### Task
The listing below is the input. Say how many of its lines contain "folder", giving the number alone.

--- START ---

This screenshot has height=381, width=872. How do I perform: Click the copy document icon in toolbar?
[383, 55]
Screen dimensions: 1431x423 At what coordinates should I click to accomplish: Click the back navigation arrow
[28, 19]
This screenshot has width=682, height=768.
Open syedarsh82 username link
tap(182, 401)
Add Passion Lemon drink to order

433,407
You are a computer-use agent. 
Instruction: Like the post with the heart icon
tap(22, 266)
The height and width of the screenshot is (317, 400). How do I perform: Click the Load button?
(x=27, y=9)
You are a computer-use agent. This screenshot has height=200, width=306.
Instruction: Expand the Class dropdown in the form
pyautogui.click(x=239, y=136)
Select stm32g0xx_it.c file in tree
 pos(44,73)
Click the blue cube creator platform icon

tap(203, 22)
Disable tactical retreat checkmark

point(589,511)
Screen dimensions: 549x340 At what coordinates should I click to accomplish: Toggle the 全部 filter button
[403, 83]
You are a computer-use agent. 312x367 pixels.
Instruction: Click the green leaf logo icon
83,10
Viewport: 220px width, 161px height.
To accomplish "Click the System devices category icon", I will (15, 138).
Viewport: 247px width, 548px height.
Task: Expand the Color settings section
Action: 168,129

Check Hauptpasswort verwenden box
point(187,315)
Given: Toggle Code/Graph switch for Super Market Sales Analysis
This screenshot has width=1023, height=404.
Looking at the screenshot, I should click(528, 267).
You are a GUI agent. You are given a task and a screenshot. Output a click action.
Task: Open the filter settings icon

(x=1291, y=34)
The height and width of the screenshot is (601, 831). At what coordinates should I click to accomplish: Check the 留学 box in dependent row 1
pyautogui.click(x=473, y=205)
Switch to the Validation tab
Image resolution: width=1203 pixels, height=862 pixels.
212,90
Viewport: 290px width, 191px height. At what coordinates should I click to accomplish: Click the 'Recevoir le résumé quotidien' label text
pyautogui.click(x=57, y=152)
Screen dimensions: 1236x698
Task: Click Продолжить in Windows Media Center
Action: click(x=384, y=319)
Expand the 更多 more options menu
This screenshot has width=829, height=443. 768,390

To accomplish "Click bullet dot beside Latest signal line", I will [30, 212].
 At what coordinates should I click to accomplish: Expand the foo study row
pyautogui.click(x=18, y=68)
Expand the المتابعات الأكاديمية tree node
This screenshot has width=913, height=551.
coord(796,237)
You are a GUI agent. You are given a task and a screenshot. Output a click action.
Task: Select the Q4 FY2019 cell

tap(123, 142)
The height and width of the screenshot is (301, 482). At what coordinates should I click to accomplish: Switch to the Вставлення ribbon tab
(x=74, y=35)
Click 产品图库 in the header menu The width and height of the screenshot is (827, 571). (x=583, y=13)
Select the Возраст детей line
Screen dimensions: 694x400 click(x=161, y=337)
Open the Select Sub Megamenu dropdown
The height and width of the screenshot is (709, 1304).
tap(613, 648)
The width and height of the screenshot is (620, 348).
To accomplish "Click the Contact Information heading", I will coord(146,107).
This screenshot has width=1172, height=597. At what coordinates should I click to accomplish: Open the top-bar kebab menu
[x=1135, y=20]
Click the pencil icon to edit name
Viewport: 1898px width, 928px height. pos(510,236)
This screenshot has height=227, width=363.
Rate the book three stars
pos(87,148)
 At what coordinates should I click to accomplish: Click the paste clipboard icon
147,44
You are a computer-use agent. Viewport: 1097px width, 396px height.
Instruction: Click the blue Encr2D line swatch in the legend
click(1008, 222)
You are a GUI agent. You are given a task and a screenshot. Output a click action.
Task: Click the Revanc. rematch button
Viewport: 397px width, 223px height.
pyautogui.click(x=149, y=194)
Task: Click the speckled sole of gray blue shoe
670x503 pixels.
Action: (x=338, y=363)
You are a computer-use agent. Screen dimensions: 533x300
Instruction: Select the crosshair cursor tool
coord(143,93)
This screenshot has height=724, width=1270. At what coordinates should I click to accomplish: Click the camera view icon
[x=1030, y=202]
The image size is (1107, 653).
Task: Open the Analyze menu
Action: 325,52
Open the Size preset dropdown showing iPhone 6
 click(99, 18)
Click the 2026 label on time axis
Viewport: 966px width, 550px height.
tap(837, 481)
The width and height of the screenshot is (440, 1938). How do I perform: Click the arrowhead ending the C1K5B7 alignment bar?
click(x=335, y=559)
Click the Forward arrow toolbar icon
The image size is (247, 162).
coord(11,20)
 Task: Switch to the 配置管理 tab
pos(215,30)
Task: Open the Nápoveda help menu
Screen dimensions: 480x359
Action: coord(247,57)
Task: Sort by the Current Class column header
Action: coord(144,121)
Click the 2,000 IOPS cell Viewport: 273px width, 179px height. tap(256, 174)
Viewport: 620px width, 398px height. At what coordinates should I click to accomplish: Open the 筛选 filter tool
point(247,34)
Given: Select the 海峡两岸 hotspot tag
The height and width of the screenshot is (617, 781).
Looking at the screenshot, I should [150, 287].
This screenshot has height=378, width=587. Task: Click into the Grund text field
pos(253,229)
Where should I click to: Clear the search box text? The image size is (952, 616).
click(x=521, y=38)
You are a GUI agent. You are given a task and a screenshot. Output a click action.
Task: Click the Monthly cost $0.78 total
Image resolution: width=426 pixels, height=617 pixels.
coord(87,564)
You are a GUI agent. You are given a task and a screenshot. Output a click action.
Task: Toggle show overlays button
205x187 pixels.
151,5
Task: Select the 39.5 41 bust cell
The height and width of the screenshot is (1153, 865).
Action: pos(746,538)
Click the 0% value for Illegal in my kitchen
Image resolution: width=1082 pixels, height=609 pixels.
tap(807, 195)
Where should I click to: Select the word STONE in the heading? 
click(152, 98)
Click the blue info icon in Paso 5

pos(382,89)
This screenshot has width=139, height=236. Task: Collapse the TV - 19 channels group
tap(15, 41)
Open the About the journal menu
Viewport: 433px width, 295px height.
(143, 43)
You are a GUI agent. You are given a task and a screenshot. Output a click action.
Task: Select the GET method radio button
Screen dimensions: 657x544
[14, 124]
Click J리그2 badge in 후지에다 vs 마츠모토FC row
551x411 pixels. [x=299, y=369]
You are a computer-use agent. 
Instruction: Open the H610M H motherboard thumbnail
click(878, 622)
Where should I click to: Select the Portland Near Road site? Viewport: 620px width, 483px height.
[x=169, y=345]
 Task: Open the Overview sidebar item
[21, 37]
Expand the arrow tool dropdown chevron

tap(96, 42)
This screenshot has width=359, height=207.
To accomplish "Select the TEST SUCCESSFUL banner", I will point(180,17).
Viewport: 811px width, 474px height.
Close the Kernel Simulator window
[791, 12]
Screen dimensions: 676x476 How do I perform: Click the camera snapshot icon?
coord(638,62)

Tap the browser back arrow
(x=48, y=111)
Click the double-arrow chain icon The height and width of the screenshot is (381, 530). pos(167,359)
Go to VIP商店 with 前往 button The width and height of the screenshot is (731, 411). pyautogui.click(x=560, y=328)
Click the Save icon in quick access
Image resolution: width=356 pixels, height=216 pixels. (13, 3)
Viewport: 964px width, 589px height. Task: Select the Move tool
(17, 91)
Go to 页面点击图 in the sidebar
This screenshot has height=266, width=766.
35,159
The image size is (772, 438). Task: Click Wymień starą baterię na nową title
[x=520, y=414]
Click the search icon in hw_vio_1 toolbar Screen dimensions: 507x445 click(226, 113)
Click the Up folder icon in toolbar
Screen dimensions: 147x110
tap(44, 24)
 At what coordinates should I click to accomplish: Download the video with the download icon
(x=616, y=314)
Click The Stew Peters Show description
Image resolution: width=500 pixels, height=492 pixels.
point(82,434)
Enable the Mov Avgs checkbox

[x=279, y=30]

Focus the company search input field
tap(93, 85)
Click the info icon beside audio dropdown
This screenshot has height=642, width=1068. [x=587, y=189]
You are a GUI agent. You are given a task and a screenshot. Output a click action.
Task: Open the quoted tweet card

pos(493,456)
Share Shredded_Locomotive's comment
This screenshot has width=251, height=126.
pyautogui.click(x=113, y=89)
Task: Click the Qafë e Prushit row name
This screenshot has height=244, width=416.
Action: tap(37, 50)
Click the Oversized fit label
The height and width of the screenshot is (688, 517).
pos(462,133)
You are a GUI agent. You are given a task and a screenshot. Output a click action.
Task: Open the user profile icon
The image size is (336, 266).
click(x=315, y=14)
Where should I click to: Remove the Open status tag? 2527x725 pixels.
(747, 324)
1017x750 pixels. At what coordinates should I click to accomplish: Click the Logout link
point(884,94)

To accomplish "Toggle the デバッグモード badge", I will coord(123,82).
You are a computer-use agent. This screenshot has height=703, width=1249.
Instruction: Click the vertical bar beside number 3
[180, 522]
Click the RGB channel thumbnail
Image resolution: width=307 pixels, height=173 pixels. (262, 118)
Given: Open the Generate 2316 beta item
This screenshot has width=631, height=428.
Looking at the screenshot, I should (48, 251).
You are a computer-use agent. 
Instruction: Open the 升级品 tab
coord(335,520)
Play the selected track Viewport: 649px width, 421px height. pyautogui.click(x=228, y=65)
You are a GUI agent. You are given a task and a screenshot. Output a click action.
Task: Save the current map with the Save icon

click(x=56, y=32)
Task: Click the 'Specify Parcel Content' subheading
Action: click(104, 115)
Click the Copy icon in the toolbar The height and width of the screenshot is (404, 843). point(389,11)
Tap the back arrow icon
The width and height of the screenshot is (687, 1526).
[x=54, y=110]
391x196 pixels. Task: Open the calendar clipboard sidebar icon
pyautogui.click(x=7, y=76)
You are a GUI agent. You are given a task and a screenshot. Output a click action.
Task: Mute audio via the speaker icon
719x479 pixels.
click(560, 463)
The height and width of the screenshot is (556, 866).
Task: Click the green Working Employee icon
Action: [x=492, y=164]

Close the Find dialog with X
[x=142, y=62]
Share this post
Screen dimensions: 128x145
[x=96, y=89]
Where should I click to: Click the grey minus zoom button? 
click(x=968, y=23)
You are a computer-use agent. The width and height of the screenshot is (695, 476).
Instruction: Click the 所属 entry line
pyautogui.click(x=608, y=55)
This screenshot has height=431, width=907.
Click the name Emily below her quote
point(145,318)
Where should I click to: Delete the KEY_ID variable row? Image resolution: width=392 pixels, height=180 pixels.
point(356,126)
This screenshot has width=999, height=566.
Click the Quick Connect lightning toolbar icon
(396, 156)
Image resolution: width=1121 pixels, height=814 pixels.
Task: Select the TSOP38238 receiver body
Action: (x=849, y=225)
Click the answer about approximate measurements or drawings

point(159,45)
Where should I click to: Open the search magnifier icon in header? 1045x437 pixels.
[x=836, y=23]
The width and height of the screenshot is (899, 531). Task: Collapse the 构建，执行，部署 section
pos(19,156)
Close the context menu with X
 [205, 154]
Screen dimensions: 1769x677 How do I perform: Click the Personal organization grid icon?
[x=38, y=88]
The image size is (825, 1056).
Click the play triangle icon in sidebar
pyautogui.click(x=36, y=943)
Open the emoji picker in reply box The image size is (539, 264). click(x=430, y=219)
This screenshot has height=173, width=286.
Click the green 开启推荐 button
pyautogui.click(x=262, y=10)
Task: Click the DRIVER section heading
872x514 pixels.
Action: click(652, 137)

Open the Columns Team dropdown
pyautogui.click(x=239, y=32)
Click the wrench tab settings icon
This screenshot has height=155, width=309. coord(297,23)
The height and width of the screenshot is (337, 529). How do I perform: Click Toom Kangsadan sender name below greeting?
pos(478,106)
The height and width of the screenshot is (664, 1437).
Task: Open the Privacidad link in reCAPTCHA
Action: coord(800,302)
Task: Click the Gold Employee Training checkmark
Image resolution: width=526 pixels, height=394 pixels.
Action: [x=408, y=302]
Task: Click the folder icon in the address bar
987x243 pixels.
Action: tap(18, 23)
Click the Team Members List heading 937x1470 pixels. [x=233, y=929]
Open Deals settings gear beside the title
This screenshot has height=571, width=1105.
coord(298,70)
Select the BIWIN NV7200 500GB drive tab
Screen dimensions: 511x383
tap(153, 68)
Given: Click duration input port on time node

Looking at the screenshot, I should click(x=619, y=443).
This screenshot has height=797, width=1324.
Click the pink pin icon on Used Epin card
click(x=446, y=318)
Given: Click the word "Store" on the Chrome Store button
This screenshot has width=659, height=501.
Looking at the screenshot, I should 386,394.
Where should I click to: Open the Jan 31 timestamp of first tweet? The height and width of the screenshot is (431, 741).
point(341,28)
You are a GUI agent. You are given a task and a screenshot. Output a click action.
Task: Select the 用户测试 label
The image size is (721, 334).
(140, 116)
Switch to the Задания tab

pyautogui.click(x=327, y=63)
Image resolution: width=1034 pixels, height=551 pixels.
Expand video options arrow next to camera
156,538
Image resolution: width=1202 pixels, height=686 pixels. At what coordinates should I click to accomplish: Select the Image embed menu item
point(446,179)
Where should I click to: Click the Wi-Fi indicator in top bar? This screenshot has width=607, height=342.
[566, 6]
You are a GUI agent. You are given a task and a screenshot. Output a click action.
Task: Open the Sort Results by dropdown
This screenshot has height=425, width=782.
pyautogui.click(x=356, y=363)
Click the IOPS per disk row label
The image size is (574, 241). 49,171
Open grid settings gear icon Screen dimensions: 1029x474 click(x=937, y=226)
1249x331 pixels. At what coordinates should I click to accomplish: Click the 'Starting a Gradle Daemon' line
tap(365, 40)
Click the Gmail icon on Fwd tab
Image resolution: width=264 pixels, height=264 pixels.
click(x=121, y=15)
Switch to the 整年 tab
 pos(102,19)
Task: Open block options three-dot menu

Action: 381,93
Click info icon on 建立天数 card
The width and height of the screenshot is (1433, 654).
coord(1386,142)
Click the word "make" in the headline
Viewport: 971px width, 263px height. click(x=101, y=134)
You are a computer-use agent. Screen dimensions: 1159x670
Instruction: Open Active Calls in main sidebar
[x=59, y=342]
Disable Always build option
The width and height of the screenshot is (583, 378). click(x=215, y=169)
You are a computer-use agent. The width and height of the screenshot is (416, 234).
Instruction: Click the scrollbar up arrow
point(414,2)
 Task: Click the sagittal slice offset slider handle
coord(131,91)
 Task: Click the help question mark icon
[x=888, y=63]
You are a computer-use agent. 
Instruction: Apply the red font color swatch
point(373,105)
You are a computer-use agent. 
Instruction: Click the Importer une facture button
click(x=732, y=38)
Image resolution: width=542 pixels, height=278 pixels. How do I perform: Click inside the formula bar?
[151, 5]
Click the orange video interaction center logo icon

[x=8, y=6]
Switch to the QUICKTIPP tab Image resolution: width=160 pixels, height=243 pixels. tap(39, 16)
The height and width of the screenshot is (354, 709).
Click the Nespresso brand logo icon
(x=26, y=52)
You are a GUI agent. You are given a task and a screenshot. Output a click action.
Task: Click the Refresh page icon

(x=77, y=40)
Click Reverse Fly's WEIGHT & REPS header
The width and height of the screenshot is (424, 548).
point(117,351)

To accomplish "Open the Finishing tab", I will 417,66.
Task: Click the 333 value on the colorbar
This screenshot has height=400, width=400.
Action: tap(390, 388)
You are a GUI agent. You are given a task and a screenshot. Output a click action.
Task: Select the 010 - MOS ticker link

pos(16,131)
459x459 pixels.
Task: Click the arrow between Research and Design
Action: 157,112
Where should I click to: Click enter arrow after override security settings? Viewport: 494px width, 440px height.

--- END ---

### Solution to this exercise
2